_Exercise aim_
With pictures removed, the data below should be returned exactly.

_Saved data entries_
+++++

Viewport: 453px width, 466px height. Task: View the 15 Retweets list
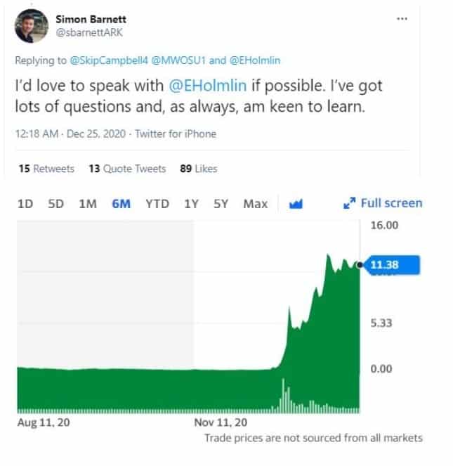pos(46,169)
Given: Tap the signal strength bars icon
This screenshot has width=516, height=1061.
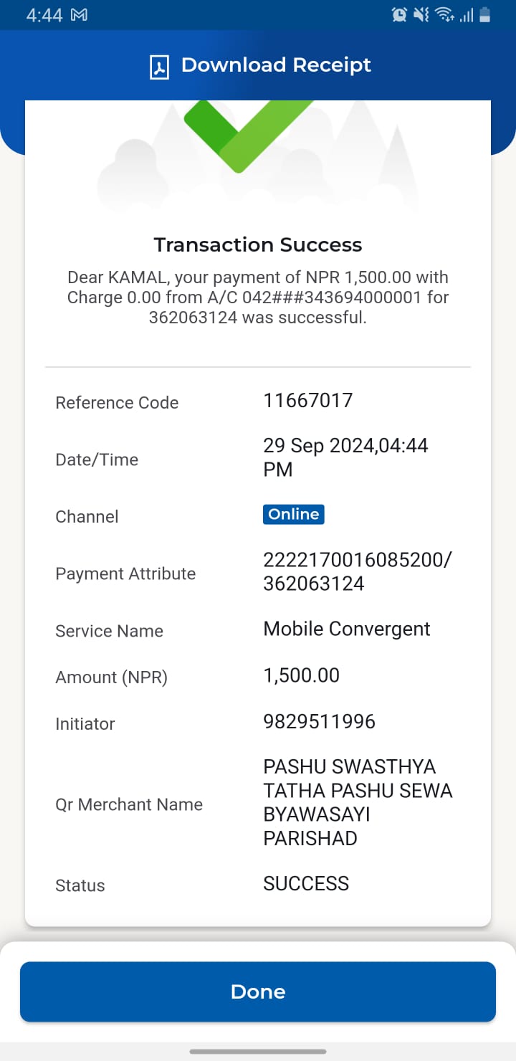Looking at the screenshot, I should 467,15.
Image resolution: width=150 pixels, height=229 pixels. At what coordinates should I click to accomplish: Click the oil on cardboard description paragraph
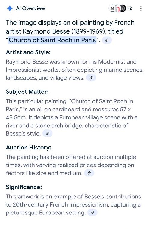(72, 117)
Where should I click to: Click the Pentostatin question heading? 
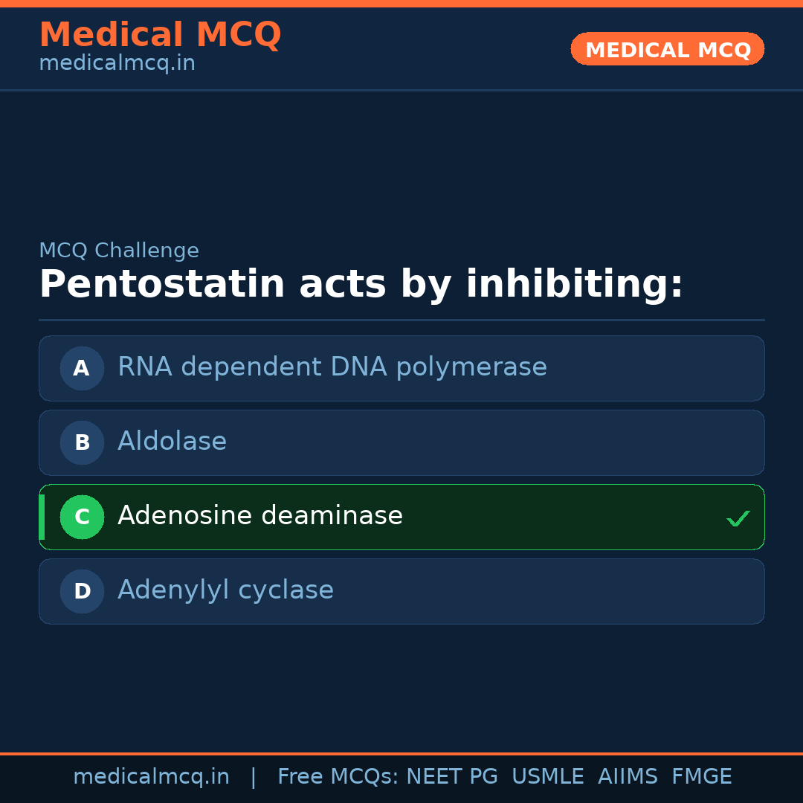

+++++

_Result of this task_
Viewport: 453px width, 466px height. Task: View the 15 Retweets list
pos(46,169)
Given: Tap the signal strength bars icon
This screenshot has width=516, height=1061.
Looking at the screenshot, I should 467,15.
Image resolution: width=150 pixels, height=229 pixels. At what coordinates should I click to accomplish: Click the oil on cardboard description paragraph
(72, 117)
Where should I click to: Click the Pentostatin question heading? 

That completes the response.